A Victorian coroner has identified multiple missed opportunities in the treatment of a Melbourne teenager who died in hospital after suffering a severe allergic reaction to a delivery meal.

James Tsindos has been remembered as a “vibrant, happy and healthy” teenager and talented pianist.

The year 12 student loved music and dreamed of becoming an entrepreneur and living in Los Angeles.

He died in 2021 after eating a delivery meal — a vegan burrito bowl that contained cashew sauce — that triggered a severe allergic reaction.

While James was known to have a nut allergy and asthma, he had never been diagnosed with anaphylaxis or prescribed an EpiPen.

James’s father called Triple Zero (000) and the 17-year-old was rushed to hospital via ambulance, receiving two doses of adrenaline on the way and responding well to treatment.

But after he arrived at Holmesglen Private Hospital on May 27, 2021, his condition quickly deteriorated.

James suffered a cardiac arrest and sustained significant brain damage when doctors were unable to restart his heart. He was transferred to the Alfred Hospital, where life support was switched off on June 1.

In an emotional hearing attended by more than 20 family and friends on Friday, Coroner Sarah Gebert handed down the findings of a coronial inquest exploring whether improved medical treatment may have saved his life.

Coroner could not say if better care would have saved James

The coroner considered whether a wheeze heard by paramedics treating the 17-year-old should have meant he was triaged in a more urgent category on arrival at hospital.

The court heard a second missed opportunity occurred when James’s wheezing was misunderstood as asthma when it should have raised alarm that his anaphylaxis was recurring, and he was in need of an urgent third dose of adrenaline.

James Tsindos in his school uniform.

James Tsindos attended Brighton Grammar School in Melbourne’s bayside. (Supplied)

James was administered a third dose about 25 minutes after he arrived at hospital, by which point he had begun to have trouble breathing.

Despite these missed opportunities, the coroner said she could not conclude if more urgent treatment would have saved James’s life.

“I express my regret to the family that I am not able to do so,” Ms Gebert told the court.

She did conclude that earlier administration of the third adrenaline dose would have improved his chances of survival.

She acknowledged it was a complex case because on arrival at the hospital James appeared well.

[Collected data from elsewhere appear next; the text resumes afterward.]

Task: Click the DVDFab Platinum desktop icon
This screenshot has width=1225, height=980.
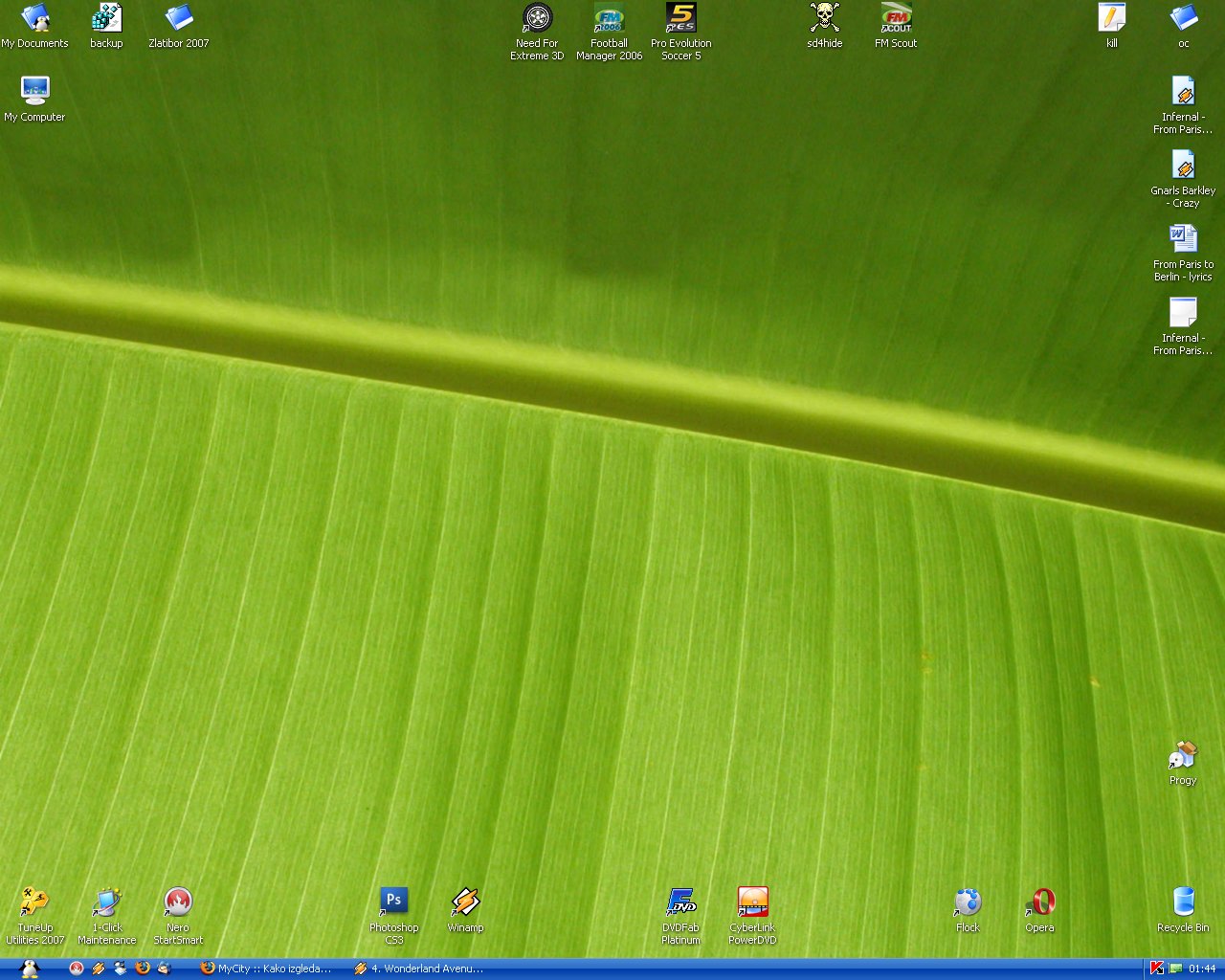Action: click(680, 902)
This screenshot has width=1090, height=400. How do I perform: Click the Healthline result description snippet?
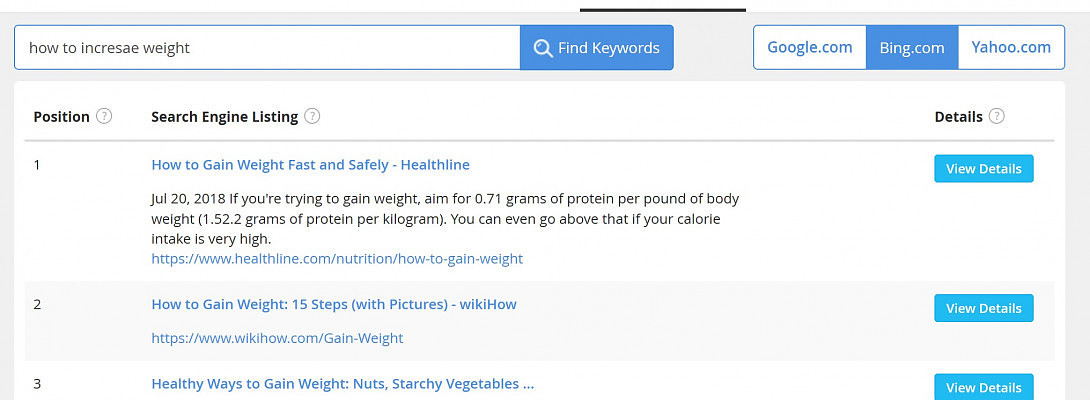(445, 219)
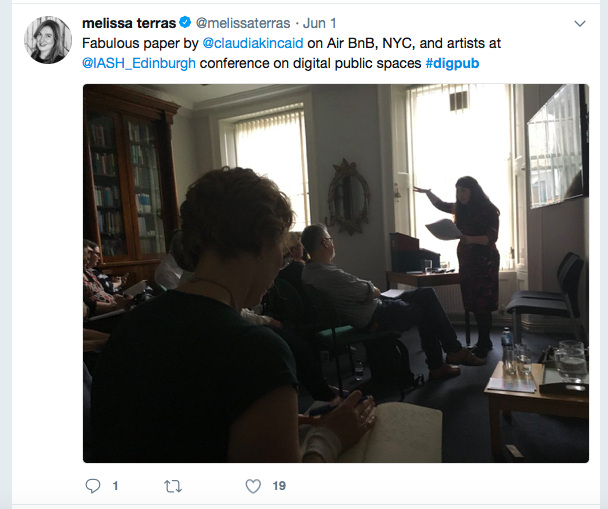Open the tweet options chevron menu
Screen dimensions: 608x509
[x=580, y=24]
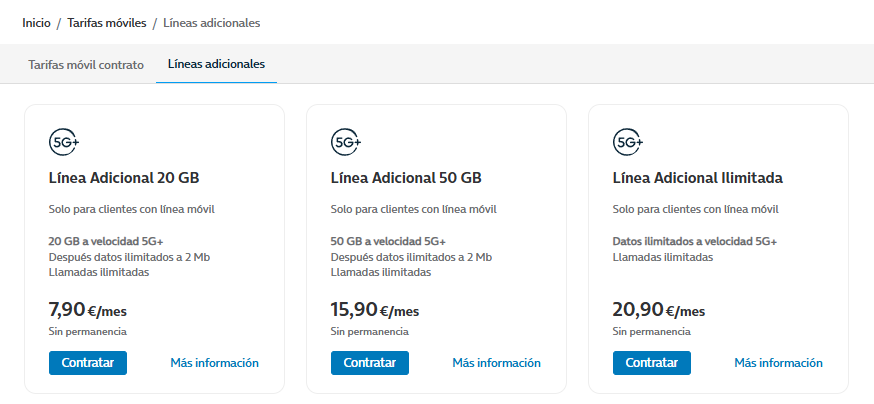The image size is (874, 404).
Task: Open Más información for 20 GB plan
Action: click(x=214, y=363)
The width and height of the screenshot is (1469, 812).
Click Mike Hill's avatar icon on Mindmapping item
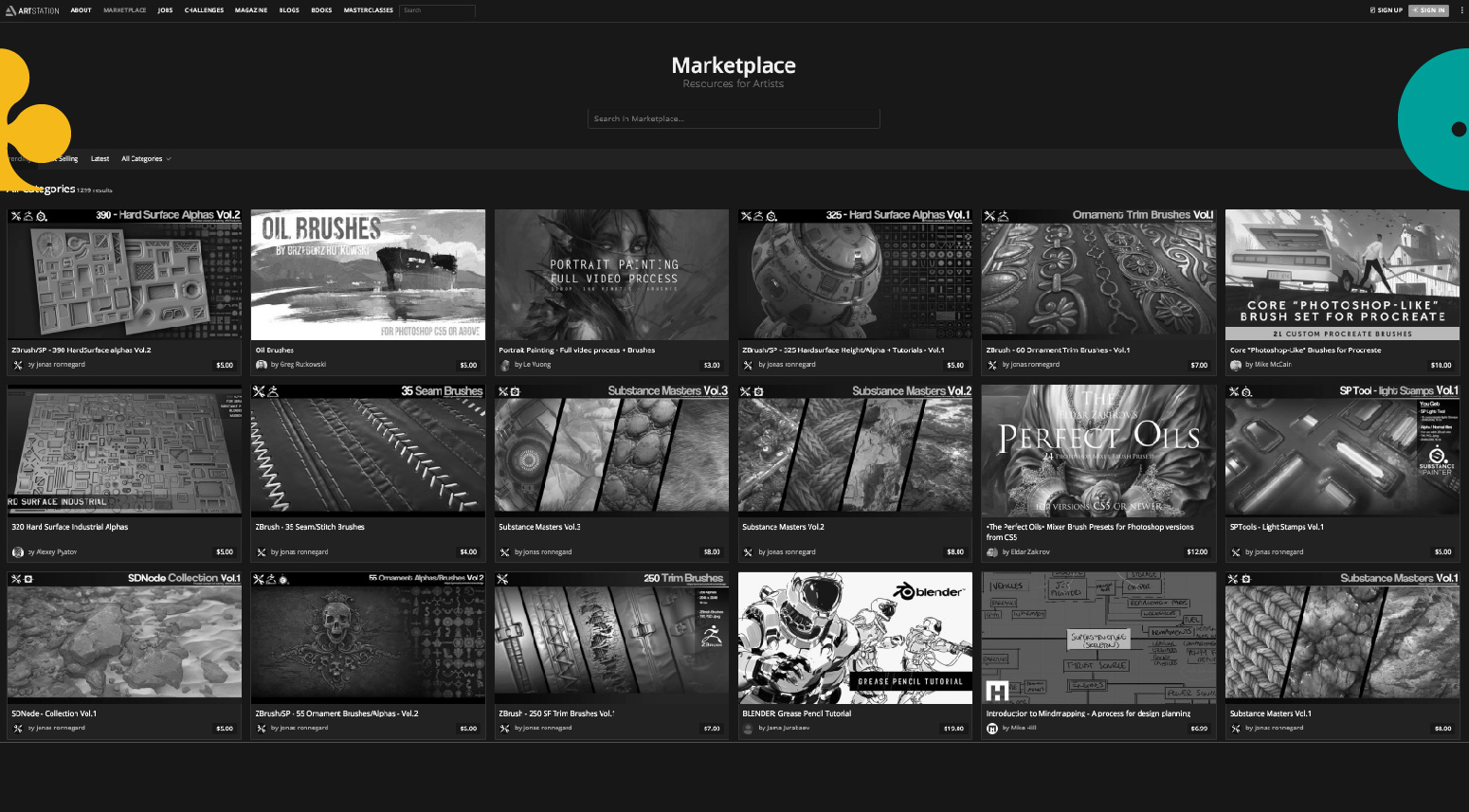click(x=992, y=728)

“There was no hint, based on his presentation at that time, that within 20 minutes James would be unconscious,” she said.

Teenager’s death a ‘tragedy’, but not in vain

The coroner found more than 12 per cent of young people with nut allergies experience inadvertent exposure in a five-year period.

The vegan meal James ordered was labelled as containing “cashew cheese” but the coroner suspected “he presumed … it would only be made of cheese”.

She noted there was an increase in people experiencing anaphylaxis from vegan dishes ordered online and recommended that the Department of Health take action to improve safety around this issue, flagging consumer education or labelling of plant-based or vegan food substitutes.

Ms Gebert handed down eight recommendations in total, including improved triage handover between paramedics and hospitals and a consideration of new medical guidelines for the treatment and resuscitation of patients with asthma and anaphylaxis.

She also recommended the Royal College of General Practitioners consider whether improved education and allergy testing was needed for young people with food allergies who suffer asthma.

Speaking outside court, the lawyer representing the Tsindos family, Shari Liby, said what happened to James was a “tragedy” but she hoped the coroner’s recommendations would keep other people safe in the future.

“So while our family home is no longer filled with the sound of James at the piano, we do feel some gratitude to know that his death has not been in vain,” she said.